Team Nassar Members:
- Maaly Nassar (Team Leader), Elsevier
- Parul Sharma (Flex Lead), Emory University, Atlanta-GA, USA
- Dae-young Kim (Technical Lead), Children's National Hospital, Washington D.C., USA
- Madeline Galac (Writer Lead), NIAID BCBB, Washington DC, USA
- Brendan Jeffrey, NIAID BCBB, Corvallis, OR, USA
Antimicrobial resistant treatments were mostly focused on discovering new antimicrobial drugs (e.g. BGCs by-products) or mutating antimicrobial resistance genes (AMR genes) and mechanisms towards losing their function (i.e. loss of function). Thus, the goal of this project is to:
- Identify self-resistant (SR) genes in antimicrobial-producing microorganisms along with their mechanisms and regulators in literature and corresponding whole genome sequences using Large Language models (LLMs).
- Fine-tune machine learning models (e.g. transformers or LLMs) to identify AMR and SR genes in whole genome sequences using NCBI pathogen, isolates, MicroBIGG-E and LLM-derived SR dataset.
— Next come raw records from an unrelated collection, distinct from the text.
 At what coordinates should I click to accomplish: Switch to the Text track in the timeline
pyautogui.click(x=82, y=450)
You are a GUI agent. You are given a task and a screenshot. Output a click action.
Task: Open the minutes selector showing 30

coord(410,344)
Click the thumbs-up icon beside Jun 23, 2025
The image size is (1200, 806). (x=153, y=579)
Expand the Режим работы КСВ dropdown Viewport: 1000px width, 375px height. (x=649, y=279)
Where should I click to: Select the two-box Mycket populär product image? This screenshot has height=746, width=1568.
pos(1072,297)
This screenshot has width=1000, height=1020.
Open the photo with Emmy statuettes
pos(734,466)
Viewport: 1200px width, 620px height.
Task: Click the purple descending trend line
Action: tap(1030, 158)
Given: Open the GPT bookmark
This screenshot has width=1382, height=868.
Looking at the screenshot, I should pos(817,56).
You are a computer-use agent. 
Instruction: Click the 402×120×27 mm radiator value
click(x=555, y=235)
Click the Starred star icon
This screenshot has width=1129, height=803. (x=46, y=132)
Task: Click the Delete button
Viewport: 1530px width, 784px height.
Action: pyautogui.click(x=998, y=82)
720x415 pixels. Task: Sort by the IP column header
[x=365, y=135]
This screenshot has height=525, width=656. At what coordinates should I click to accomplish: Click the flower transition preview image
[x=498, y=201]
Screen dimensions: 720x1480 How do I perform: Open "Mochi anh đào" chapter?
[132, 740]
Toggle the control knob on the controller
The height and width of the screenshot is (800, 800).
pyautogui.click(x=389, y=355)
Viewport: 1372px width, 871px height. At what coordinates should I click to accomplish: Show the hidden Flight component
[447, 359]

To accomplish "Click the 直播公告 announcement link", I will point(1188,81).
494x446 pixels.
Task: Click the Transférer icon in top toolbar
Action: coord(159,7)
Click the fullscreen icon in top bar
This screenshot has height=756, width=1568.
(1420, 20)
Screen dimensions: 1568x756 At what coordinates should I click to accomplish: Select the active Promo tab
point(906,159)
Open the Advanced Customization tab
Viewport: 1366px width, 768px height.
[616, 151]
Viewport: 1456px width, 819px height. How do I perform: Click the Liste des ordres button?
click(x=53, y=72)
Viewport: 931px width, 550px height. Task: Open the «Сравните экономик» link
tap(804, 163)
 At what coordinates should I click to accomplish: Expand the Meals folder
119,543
- Use AMR detection ML model to identify self-resistance genes and SR detection model to identify AMR genes to check for horizontal gene transfer and the possibility of AMR up-/downregulation by SR regulators
- ML classifier for AMR genes using NCBI pathogen dataset
- Self-resistance microbial genes with their related accessions, self-resistance mechanisms, self-resistance compounds and microbes using few-shot LLM prompting and GraphRAG
- PMC full text were retrieved for the 150 self-resistance pubmed abstracts retrieved by Leroy. Then, splitted into introduction, method, results and discussion sections with their corresponding sentences
- All sections were annotated with EMERALD BGCs pipeline to identify BGCs genes, accessions, actions, compounds and classes
- llama 70B instruct model was then used to identify self-resistance genes, proteins, mechanism, regulators, accession and organisms in BGCs annotated sentences using few-shot prompting
We selected a list of bacterial genomes to build our model on by focusing on the ESKAPE pathogens (Enterococcus faecium, Staphylococcus aureus, Klebsiella pneumoniae, Acinetobacter baumannii, Pseudomonas aeruginosa and Enterobacter spp.) and those with complete genomes from the NCBI Pathogen Detection Isolate Browser. This resulted in 8,267 unique genomes being used. The protein sequences in these genomes were then categorized as AMR or non-AMR using the NCBI Pathogen Detection Microbial Browser for Identification of Genetic and Genomic Elements (MicroBIGG-E). We found 180 AMR genes and 118,199 non-AMR genes to be used for the ML training.
This software was created as part of an NCBI codeathon, a hackathon-style event focused on rapid innovation. While we encourage you to explore and adapt this code, please be aware that NCBI does not provide ongoing support for it.